Daniele Silvestri
Climax, sostantivo maschile: figura retorica consistente in un graduale passaggio da un aspetto all’altro, via via più intenso.
Avete la sensazione di aver sbagliato pagina? No assolutamente no, questa volta il concetto di climax non fa riferimento al Macchiavelli o al Manzoni, ma a Daniele Silvestri e al suo concerto torinese. Uno spettacolare live, partito in sordina con un intimidito cantante, poi resosi protagonista di uno strepitoso viaggio nella musica pop rock contemporanea.
Il concerto viene aperto da una coppia di DJ di radio Manila che ricordano l’aspetto benefico della serata, raccontando il grande impegno dell’Associazione Umanista “Cultura mista”, che si occupa di creare basi di aiuto internazionale, portando avanti progetti di sviluppo in Senegal, Ciad, Congo, Benin e Niger.

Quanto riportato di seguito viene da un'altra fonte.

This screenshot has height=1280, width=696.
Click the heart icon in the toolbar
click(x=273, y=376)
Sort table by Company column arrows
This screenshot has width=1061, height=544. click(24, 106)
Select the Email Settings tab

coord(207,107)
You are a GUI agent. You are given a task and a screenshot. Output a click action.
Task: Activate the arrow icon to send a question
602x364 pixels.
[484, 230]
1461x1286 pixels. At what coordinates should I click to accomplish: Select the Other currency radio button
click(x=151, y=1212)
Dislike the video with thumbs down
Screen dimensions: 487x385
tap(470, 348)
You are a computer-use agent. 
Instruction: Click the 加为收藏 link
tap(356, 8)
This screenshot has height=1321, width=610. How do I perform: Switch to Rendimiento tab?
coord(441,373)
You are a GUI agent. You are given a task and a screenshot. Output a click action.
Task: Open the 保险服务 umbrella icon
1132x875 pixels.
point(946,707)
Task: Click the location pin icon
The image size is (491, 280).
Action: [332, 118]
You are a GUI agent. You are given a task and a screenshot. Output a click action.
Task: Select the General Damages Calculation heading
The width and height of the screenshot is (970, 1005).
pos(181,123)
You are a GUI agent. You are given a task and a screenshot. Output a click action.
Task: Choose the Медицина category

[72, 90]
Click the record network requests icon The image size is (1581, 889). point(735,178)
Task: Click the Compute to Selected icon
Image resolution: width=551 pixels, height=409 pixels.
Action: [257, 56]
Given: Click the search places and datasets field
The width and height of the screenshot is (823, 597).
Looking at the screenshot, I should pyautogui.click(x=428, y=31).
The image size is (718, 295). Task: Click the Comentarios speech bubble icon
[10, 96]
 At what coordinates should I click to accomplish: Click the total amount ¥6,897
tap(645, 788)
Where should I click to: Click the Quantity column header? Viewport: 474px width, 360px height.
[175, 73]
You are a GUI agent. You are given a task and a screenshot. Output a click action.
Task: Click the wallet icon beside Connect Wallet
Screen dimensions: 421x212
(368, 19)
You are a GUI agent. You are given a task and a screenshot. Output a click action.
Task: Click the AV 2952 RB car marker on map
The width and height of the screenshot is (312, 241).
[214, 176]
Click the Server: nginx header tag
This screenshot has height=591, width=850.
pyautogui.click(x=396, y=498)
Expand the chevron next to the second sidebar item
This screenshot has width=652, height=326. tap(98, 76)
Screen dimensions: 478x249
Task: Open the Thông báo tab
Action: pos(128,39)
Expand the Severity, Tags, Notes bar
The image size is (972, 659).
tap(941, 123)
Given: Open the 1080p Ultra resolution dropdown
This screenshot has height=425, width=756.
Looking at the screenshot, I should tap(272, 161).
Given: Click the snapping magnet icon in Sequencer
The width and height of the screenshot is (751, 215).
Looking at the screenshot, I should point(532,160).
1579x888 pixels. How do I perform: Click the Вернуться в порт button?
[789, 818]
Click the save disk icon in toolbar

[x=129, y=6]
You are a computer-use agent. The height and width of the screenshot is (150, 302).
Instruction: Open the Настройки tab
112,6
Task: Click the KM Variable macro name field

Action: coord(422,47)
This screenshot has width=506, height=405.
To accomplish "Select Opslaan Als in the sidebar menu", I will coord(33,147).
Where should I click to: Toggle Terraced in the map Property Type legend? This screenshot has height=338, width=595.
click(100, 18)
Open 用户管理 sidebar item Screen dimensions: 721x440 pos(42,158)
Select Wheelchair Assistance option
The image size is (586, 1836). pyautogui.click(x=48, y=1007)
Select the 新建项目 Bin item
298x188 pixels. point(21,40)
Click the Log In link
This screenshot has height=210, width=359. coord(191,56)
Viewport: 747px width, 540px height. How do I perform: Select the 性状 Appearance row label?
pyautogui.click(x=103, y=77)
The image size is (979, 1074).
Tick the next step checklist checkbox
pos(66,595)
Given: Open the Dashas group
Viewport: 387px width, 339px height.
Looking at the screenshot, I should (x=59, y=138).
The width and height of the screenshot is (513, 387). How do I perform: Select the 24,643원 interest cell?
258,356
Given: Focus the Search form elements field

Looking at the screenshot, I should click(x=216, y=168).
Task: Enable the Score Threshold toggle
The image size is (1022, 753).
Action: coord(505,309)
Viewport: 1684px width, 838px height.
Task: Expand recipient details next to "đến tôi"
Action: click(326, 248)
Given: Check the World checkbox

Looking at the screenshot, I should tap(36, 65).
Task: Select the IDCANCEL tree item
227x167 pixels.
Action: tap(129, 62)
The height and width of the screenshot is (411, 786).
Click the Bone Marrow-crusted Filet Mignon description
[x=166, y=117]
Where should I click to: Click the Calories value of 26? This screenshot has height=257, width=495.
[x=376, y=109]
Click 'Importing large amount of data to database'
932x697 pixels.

Alle 22 circa ha inizio lo show e i circa 3000 spettatori sono immediatamente spiazzati dalla versione rivisitata di “Salirò”, che per l’occasione viene proposta sulle note di un allegro ritmo funky.
Però, nonostante le premesse, il pubblico inizia a scaldarsi solo dopo lo slide del bravissimo Maurizio Filardo, nel brano “Autostrada” e dopo il sound latino di “Il mio nemico”, accompagnato dalle note di mandolino mediterraneo.
Silvestri, stimolato dal suo festante pubblico, si dimostra abile musicista, riuscendo a virare dai ritmi elettro-pop di “Voglia di gridare”, al sound caraibico di “Sempre di domenica”, passando attraverso le influenze stoner di “Libero” e il jazz di “Banalità”, che si avvicina molto alle liriche del maestro Paolo Conte.
Il concerto prosegue fluido con il dolce canto d’amore per la città della Mole, con i travolgenti riffs di “Datemi un benzinaio” e il classic blues di “Samantha”, in cui viene evidenziata ancora una volta una innata vena ironica del cantautore. Sul medesimo stile divertito sono brani come “Domani mi sposo” e “Testardo” recitate istrionicamente o il sapore retrò di “1000 euro al mese” cantata in quasi impeccabile dialetto barese.
Uno spettacolo colorito, che regala anche sprazzi di indimenticabile originalità, come ad esempio la performanche fornita da Ramon, percussionista-trombettista cubano, che oltre a sfoggiare una voce alla Armstrong, delizia i fans con un incredibile assolo di tromba che introduce l’atteso bis aperto con la venusta “Aria” perfettamente teatralizzata da giochi di luce verticali, capaci di simulare un’enorme cella di una buia prigione. Il pathos viene poi ammorbidito dal canto rivoluzionario di “Cohiba” e da una stravagante jam session, in perfetto stile africano, con i 6 componenti della band in veste di percussionisti, 12 bacchette capaci di ricreare una sonorità unica e travolgente.
Quando tutto sembra destinato alla conclusione, ecco il secondo bis di un lungo e ricco concerto, fatto di buona musica, divertissement e trovate sceniche alquanto efficaci, come ad esempio il riproporre in playback “Salirò” nella sua versione da studio, per permettere a tutti i componenti della band di mostrare le loro disastrose capacità di ballerini, nell’inutile ricerca di emulare l’inimitabile Lando.